BIO: I have finished computer science studies on Technical University in Gdańsk with Bachelor of Engineering degree. I am currently in the process of writing my master thesis. I have been working in Spartez for 2 years now. I started as java developer in JIRA cloud performance team. After 6 months I have joined JIRA Site Reliability Engineering team where I am responsible for improving JIRA monitoring, react to problems on production and fix them before customer notices.
Presentation: How to find issues before customer do [POL]
Running a big Product as a Service, like JIRA Cloud, is a challenge. JIRA Site Reliability Engineers (or JSRE in a short) deal with a lot of things on a daily basis, and probably the less pleasant one is reacting to the issues introduced with the most recent version update. Such situation is stressful because you are expected to address a problem before it’s noticed by your customers, so you are under preasure of time and responsibility. And you have a huge code base so figuring out what caused an issue may take a while.

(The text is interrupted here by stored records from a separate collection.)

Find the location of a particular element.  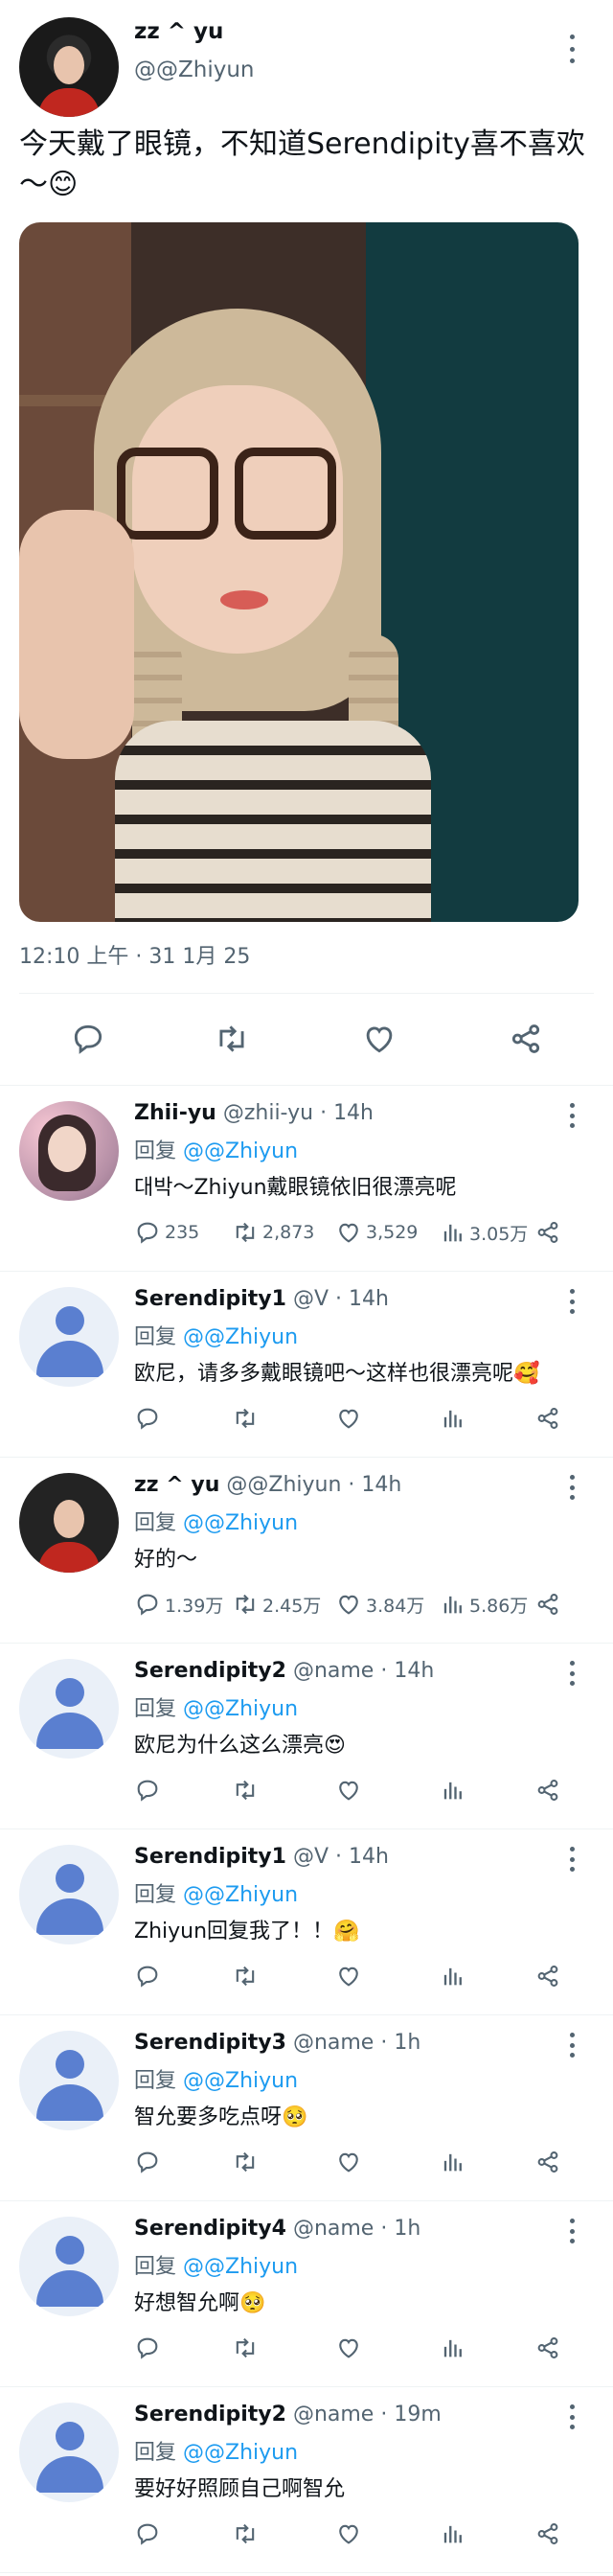

reply-author-name: zz ^ yu is located at coordinates (176, 1485). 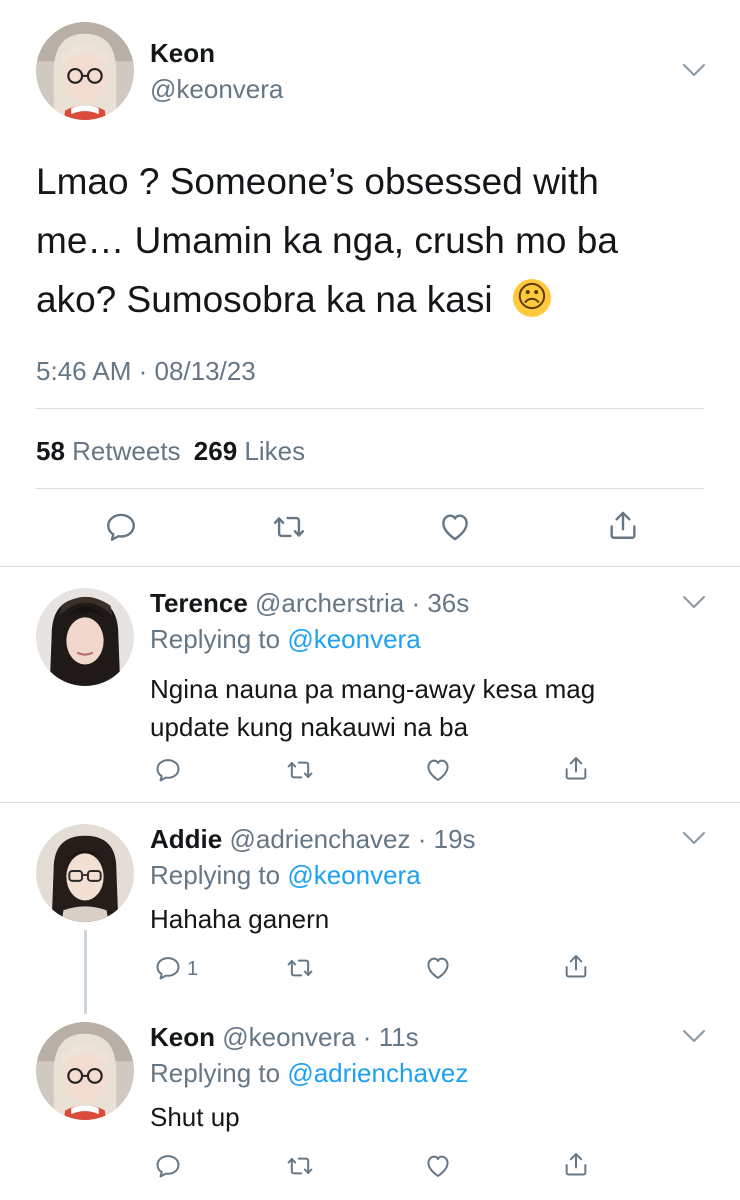 I want to click on replying-to-handle: @adrienchavez, so click(x=378, y=1073).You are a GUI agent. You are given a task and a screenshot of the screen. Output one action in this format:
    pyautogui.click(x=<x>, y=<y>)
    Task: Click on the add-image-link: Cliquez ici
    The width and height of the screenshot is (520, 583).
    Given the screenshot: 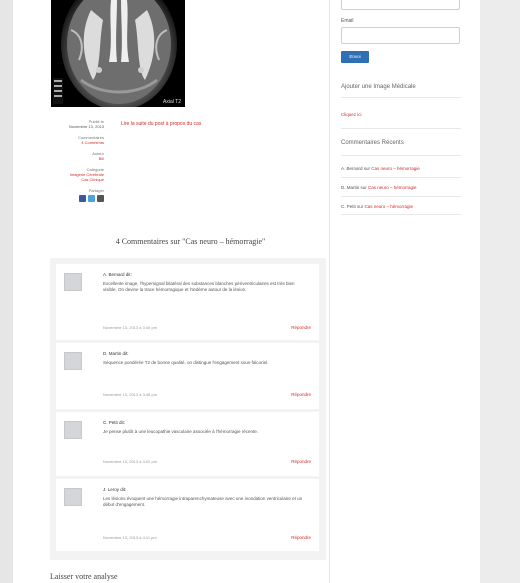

That’s why JSRE developed a tool to fix JIRA faster. Please meet Instablame. It combines a power of logging as a service (splunk), source code repository management (bitbucket) and JIRA systems. Instablame allows to:
- Detect new errors as they appear in real time
- Correctly prioritise those errors based on the historical data, frequency of occurrence, number of affected customers etc.
- Build a special „class index” of the needed version of JIRA, across multiple repositories in use
- Analyze error and detect what changes caused it – line by line, repository by repository. This is similar to Git „blame” command hence the name – Instablame
- Based on the analysis – make a decision on how to proceed – rollback the release, implement a fix, or contact responsible team
This presentation will focus on how Instablame operates, how we use it, and further plans of tool development.